A. Sidecar exporter (hipages/php‑fpm_exporter)

Add one lightweight Go binary beside PHP‑FPM container; scrape /status locally and expose /metrics on :9253

8

B. Node‑level DaemonSet exporter

Run one exporter per node; auto‑discover sockets or TCP ports

5

C. Nginx / NJS inline transform

Use existing Nginx reverse‑proxy container to subrequest /status and re‑emit Prometheus text

7

D. Direct PodMonitor scrape

Point Prometheus at /status directly (requires FPM to emit Prom format)

3

E. Mutating‑webhook to inject exporter

Kyverno/OPA patch at admission time

6

*Preliminary 1–10 ranking against decision drivers.


4. Decision (Draft)

Adopt Option A – Sidecar exporter for new PHP‑FPM workloads.Rationale:

  • Keeps metrics and app lifecycle tightly coupled – scales with replicas.

  • Simple to reason about; widely adopted community image; negligible overhead (<10 MiB RAM, ~1 % CPU).

  • Avoids cross‑pod traffic and security exposure of raw /status pages.

Exceptions / Edge Cases
  • Legacy Helm charts we can’t modify quickly may temporarily run Option C (Nginx transform) to avoid new containers.

  • Very high‑density clusters could pilot Option B if sidecar count becomes a resource concern.


5. Consequences
  • Positive: Unified metrics pipeline; faster RCA; HPA tuning based on accurate concurrency data.

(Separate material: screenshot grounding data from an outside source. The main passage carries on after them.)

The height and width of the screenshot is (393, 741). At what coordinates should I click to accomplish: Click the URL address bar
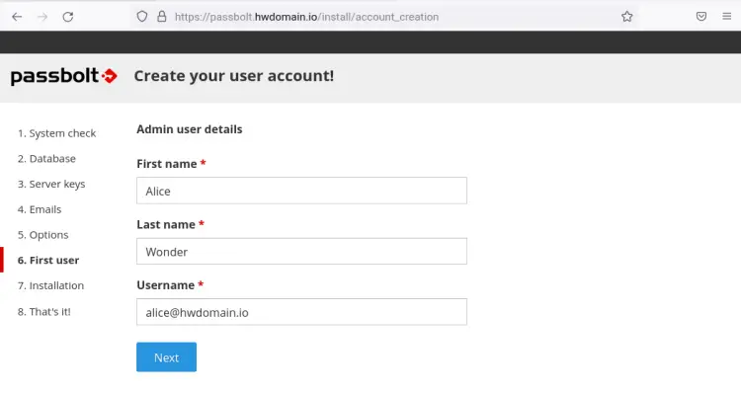pyautogui.click(x=378, y=17)
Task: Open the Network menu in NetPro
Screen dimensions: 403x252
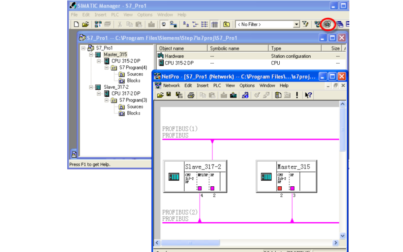Action: (171, 85)
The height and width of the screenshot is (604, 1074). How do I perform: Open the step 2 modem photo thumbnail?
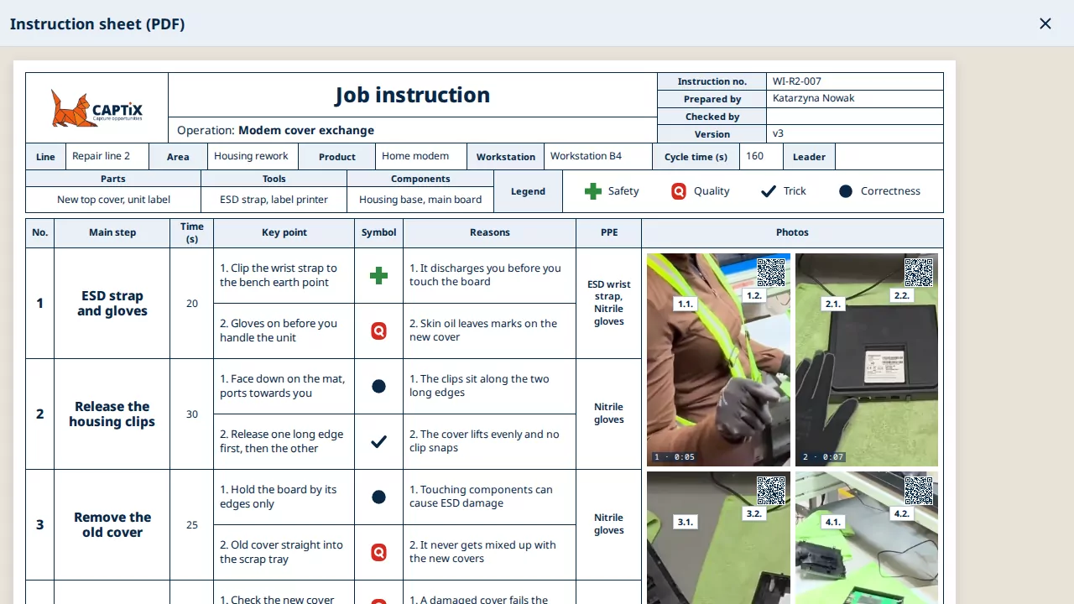[x=867, y=360]
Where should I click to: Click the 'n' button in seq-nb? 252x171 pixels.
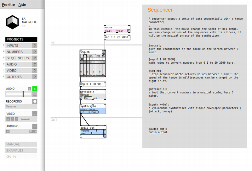pyautogui.click(x=104, y=56)
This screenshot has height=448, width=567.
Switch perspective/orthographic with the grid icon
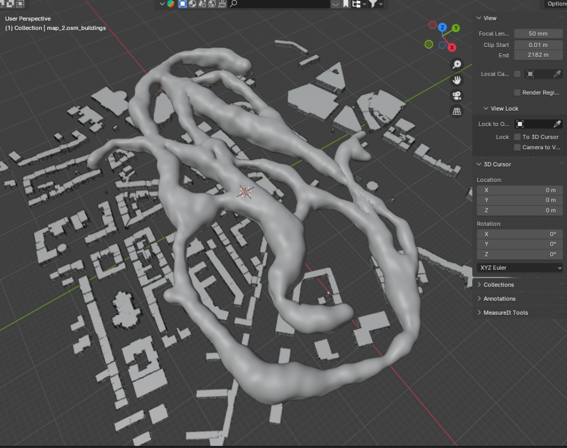pyautogui.click(x=457, y=111)
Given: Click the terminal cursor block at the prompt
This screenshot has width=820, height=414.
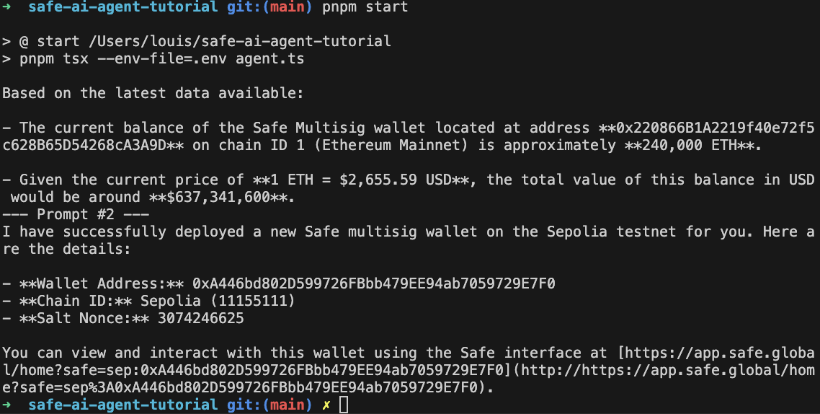Looking at the screenshot, I should 343,405.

  • Negative: One extra image layer per pod; CI/CD pipeline must pin exporter tag and track CVEs.

  • Operational tasks:

    • Patch Helm values to add exporter container + Service port metrics.

    • Create corresponding ServiceMonitor with 30 s scrape interval and 15 s timeout.

    • Add runbook entry runbook/php-fpm.md describing key metrics and alert rules.


6. Open Questions
  1. Can we standardise Helm chart overlays across teams to minimise drift?

  2. Should we bundle exporter config into our base Helm library chart?

  3. What alert thresholds (e.g., active/total > 0.8 for 5 min) make sense for our traffic patterns?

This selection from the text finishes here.